(Saved data entries)
※ ※ ※

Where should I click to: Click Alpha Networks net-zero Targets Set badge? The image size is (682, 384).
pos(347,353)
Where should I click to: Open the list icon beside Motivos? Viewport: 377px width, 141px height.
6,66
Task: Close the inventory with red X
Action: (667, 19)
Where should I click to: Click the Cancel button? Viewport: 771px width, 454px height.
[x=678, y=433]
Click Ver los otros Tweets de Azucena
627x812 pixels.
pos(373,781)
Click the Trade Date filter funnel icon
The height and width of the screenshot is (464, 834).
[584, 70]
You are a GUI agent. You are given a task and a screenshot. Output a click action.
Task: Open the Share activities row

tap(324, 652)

※ ※ ※

• Your instructions: Repeat each line of the data exactly as it appears above.

• Exercise output:
Where should I click to: Click Alpha Networks net-zero Targets Set badge? The image size is (682, 384).
pos(347,353)
Where should I click to: Open the list icon beside Motivos? Viewport: 377px width, 141px height.
6,66
Task: Close the inventory with red X
Action: (667, 19)
Where should I click to: Click the Cancel button? Viewport: 771px width, 454px height.
[x=678, y=433]
Click Ver los otros Tweets de Azucena
627x812 pixels.
pos(373,781)
Click the Trade Date filter funnel icon
The height and width of the screenshot is (464, 834).
[584, 70]
You are a GUI agent. You are given a task and a screenshot. Output a click action.
Task: Open the Share activities row

tap(324, 652)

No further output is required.